**Description of the task**
Can you arrange every line of the material below as a JSON list of strings, one string per line, with blank lines dropped and the pictures left out?

========================================

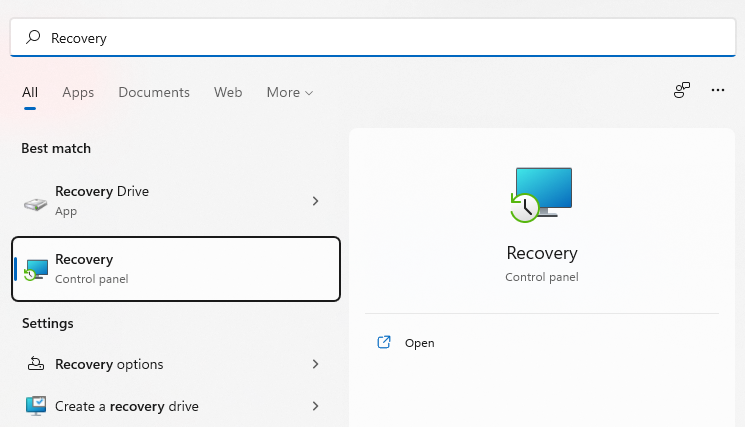This screenshot has width=745, height=427.
Task: Expand the Recovery options chevron
Action: click(315, 364)
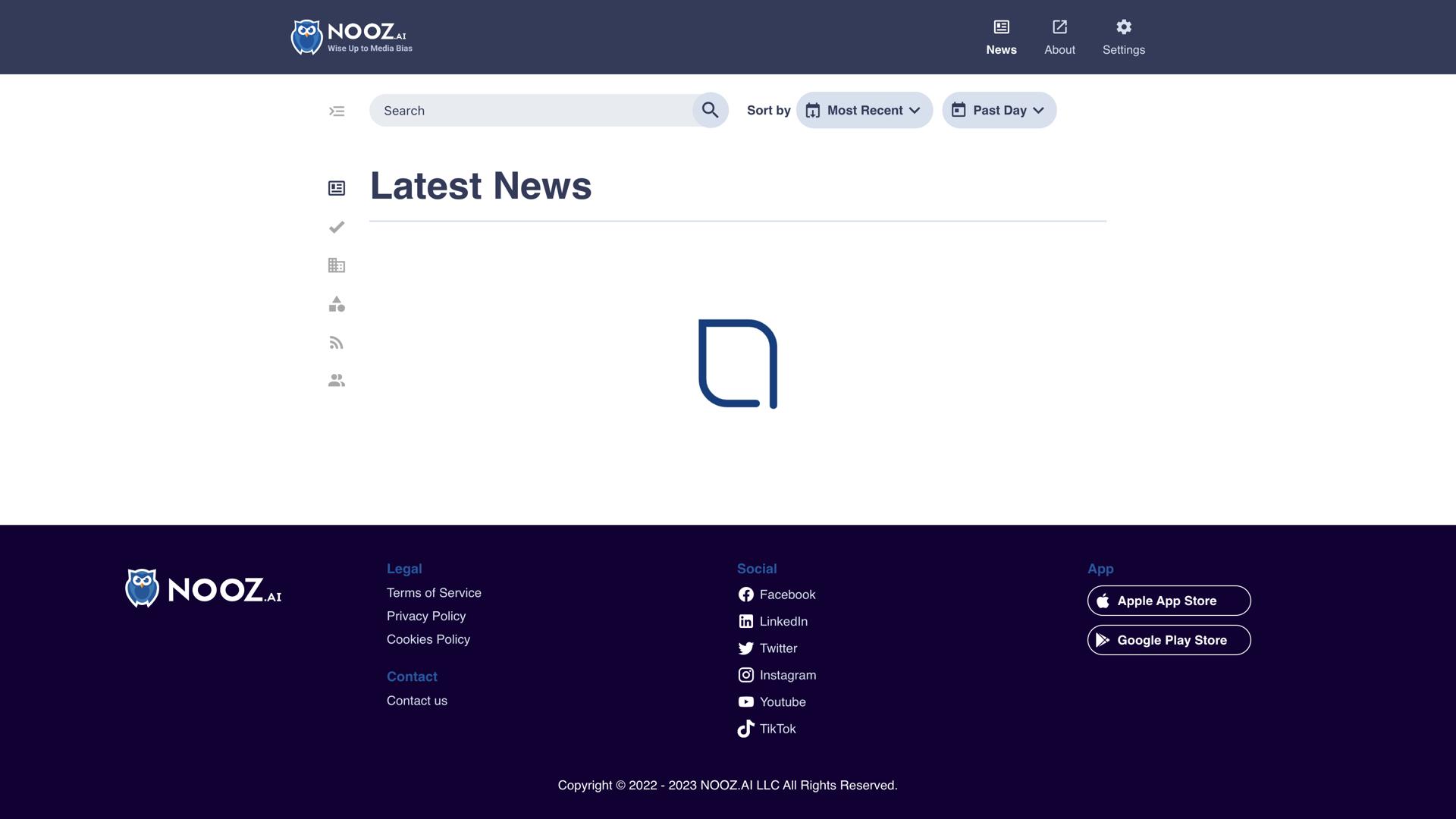This screenshot has width=1456, height=819.
Task: Select the Facebook social icon in the footer
Action: coord(746,595)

========================================

**The output**
[
  "This screenshot has width=745, height=427.",
  "Task: Expand the Recovery options chevron",
  "Action: click(315, 364)",
  "This screenshot has width=1456, height=819.",
  "Task: Select the Facebook social icon in the footer",
  "Action: coord(746,595)"
]